Excerpt to read:
★ ★ ★ ★ ★ ★ ★

Comments (7)
I agree with 200 on the full batch going through. On a partial failure, we could do 207: multi-status
error code, more details here: https://evertpot.com/http/207-multi-status. In this situation, you'd try each item in the batch, and return a status code for each item that can be iterated on.
So we'd have:
200 -> All OK
207 -> Some or all tasks failed to submit, must iterate on the response to figure out what failed.
4XX/5XX -> Errors that block task submission entirely. No tasks could've been submitted.
from funcx-web-service.
@yadudoc This seems reasonable, my only concern is about this case: user does fxc.run()
for a single task, the task fails due to something that would normally cause a 207 (such as EndpointNotFound
for the particular task they sent), how should the failure be displayed in a user friendly way?
If the user had called batch_run
, it would be reasonable for them to expect a multi-status response. But should we raise an Exception on the client sdk if we get a 207? And if so, should we try to display it in a generic way that works for both single and multi-task requests like Submission failed for the following tasks: {failed_task_ids}. Task submission failed for the following reason(s): {list of stringified exceptions from the error responses}
. Maybe Exception names like BatchSubmitFailed
and BatchStatusFailed
, which can then contain all the response data.

★ ★ ★ ★ ★ ★ ★

To do:
• 1. In the thread on status codes for batch task submission, which status code is proposed for a batch where some or all tasks failed to submit?
• 2. Carry on the thread about status codes for batch task submission from its last sentence.

Provided material:
★ ★ ★ ★ ★ ★ ★

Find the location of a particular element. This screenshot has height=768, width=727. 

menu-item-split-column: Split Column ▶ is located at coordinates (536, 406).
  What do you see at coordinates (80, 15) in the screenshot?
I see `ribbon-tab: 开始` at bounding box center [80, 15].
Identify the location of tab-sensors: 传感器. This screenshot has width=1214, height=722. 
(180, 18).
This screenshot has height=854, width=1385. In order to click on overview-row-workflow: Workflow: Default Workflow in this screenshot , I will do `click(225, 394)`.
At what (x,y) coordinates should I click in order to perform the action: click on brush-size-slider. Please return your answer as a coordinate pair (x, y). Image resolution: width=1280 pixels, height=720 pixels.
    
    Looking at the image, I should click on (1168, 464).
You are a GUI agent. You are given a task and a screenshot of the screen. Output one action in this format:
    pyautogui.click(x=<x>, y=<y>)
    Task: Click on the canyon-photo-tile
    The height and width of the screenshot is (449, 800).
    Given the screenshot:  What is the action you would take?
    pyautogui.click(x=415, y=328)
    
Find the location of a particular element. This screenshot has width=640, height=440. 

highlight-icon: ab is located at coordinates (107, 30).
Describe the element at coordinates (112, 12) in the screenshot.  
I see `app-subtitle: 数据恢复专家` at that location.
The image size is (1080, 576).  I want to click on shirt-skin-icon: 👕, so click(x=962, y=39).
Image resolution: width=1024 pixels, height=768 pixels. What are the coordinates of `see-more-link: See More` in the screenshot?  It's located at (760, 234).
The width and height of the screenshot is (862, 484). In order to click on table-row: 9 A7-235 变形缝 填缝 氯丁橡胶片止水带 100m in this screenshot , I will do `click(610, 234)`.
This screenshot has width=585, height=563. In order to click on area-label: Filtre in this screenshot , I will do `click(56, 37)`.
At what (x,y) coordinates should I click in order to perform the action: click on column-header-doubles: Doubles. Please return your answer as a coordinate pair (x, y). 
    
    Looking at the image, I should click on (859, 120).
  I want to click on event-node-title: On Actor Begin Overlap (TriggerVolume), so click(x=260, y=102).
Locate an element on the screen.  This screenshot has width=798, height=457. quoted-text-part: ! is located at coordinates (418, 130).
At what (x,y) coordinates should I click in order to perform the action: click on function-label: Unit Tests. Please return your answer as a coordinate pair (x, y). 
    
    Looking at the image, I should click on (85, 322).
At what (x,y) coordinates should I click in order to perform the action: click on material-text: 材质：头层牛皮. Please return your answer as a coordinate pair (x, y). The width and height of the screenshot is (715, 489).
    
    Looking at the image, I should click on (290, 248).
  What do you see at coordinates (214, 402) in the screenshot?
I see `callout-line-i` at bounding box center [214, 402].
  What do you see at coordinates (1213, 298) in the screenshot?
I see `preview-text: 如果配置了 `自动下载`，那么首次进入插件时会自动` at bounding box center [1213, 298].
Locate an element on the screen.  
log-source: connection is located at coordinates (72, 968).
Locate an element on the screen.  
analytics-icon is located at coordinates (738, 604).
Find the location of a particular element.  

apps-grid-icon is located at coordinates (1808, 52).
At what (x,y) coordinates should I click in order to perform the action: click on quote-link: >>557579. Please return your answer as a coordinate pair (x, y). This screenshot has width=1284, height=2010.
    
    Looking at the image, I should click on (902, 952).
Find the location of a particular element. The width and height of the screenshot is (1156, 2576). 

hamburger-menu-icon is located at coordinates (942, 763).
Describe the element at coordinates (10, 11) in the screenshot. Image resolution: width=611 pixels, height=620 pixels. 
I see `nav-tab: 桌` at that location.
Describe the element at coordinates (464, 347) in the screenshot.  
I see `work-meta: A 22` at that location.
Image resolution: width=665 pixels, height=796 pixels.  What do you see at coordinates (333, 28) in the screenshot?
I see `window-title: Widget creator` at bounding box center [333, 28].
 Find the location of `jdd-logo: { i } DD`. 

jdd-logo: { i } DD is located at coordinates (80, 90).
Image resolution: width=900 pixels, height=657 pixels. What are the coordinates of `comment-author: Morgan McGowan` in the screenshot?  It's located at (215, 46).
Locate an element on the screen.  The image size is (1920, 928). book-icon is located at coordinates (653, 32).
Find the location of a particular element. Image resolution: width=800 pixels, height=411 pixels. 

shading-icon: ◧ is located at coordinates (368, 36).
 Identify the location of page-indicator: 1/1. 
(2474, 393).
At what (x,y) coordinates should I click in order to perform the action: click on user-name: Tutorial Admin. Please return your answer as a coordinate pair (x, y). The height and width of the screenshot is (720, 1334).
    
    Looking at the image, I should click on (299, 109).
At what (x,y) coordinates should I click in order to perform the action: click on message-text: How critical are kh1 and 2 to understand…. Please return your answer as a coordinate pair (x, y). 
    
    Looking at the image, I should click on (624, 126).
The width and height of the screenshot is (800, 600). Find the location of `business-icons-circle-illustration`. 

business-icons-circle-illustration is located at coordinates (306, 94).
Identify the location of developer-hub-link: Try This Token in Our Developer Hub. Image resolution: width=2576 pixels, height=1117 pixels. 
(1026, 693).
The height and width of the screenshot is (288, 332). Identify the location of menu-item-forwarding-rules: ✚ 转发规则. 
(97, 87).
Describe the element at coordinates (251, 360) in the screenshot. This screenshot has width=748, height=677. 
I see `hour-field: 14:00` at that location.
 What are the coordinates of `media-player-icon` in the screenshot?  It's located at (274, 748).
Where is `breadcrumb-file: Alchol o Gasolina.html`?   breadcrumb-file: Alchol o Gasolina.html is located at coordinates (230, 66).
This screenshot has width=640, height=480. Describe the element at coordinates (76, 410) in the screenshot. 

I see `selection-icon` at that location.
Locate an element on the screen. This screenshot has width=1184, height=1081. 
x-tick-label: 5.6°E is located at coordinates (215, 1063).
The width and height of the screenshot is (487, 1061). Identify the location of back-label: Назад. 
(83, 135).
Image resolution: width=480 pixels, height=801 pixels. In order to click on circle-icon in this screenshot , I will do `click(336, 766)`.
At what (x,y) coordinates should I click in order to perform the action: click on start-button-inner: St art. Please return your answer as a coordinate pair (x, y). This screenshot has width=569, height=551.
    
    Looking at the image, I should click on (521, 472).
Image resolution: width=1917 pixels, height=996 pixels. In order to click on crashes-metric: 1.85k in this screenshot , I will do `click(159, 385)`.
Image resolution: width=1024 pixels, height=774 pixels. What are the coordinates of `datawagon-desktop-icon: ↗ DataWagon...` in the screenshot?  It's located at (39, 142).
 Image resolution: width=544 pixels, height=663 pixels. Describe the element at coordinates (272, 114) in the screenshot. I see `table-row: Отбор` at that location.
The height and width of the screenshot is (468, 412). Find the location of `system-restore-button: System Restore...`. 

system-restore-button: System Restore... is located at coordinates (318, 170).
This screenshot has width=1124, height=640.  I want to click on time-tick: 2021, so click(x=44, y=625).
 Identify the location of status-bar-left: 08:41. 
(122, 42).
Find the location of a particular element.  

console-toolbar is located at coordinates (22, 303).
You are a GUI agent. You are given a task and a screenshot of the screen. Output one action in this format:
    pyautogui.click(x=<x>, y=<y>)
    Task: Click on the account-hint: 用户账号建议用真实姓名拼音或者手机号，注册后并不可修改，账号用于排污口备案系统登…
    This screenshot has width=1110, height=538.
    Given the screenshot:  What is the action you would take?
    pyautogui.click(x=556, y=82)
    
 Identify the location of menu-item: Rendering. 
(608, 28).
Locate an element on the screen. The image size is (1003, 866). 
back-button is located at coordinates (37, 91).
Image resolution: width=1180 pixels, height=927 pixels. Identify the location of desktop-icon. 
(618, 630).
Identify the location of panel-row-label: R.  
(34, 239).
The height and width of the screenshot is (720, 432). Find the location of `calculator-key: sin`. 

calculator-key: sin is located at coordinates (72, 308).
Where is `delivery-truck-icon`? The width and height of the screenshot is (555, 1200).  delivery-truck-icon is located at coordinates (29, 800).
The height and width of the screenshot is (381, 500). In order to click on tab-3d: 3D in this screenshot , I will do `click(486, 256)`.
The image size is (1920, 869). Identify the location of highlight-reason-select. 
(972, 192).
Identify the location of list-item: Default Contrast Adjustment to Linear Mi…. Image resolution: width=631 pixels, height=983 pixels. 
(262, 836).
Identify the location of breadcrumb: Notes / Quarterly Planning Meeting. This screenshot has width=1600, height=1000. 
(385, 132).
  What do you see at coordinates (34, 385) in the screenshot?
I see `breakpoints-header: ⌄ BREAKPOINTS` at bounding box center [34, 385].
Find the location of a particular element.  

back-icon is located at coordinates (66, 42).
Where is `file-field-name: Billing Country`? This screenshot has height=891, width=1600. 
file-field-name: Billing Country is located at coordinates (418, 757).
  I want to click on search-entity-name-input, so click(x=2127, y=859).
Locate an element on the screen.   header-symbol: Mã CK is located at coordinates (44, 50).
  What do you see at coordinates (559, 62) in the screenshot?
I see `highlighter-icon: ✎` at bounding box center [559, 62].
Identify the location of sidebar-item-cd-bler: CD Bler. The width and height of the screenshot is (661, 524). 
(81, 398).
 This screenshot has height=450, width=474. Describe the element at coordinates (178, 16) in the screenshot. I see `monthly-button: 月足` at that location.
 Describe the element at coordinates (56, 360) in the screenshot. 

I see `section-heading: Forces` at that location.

★ ★ ★ ★ ★ ★ ★

Your responses:
• 1. 207 (Multi-Status)

• 2.
Alternatively, maybe when we get a 207 back, we just want to start iterating through it and raise the first error that we come across in the list of responses. Like if a user had multiple EndpointNotFound
errors for a batch run, it would just show them the first one, they would have to fix that, then it would show them the next one if they tried again. But I'm not sure that is a great approach unless there is some way to extract the response data out of the batch_run
python API call so that the user can see all the results.
from funcx-web-service.
Handling partial failures is easier in fxc.run()
for a single task because anything other than status_code:200
implies that the task submission failed, and the SDK ought to inspect the response to the appropriate exception. With a single task, you can immediately raise the exception with additional info placed into the traceback.
# This raises say, EndpointAccessForbidden which is contained in the 207 response
fxc.run(args, endpoint_id='BAD', function_id=fn_id)
batch_run
is a bit more problematic because it isn't quite clear at what point we'd raise the exception. If we raise an exception at batch_run
and some tasks were launched, we have to be careful not to lose the task_ids. I'm inclined to just return task_ids for the one's that failed, with the exception added to the internal table so that, and we raise it when the task status is queried.
# We raise an exception for 4xx and 5xx errors.
task_uuids = fxc.batch_run(batch)
# For 207 multi-status, we set the results for the failed tasks with their corresponding exceptions
for tid in task_uuids:
fxc.get_result(tid) # This might raise EndpointAccessForbidden for tasks which failed to launch in the batch.
from funcx-web-service.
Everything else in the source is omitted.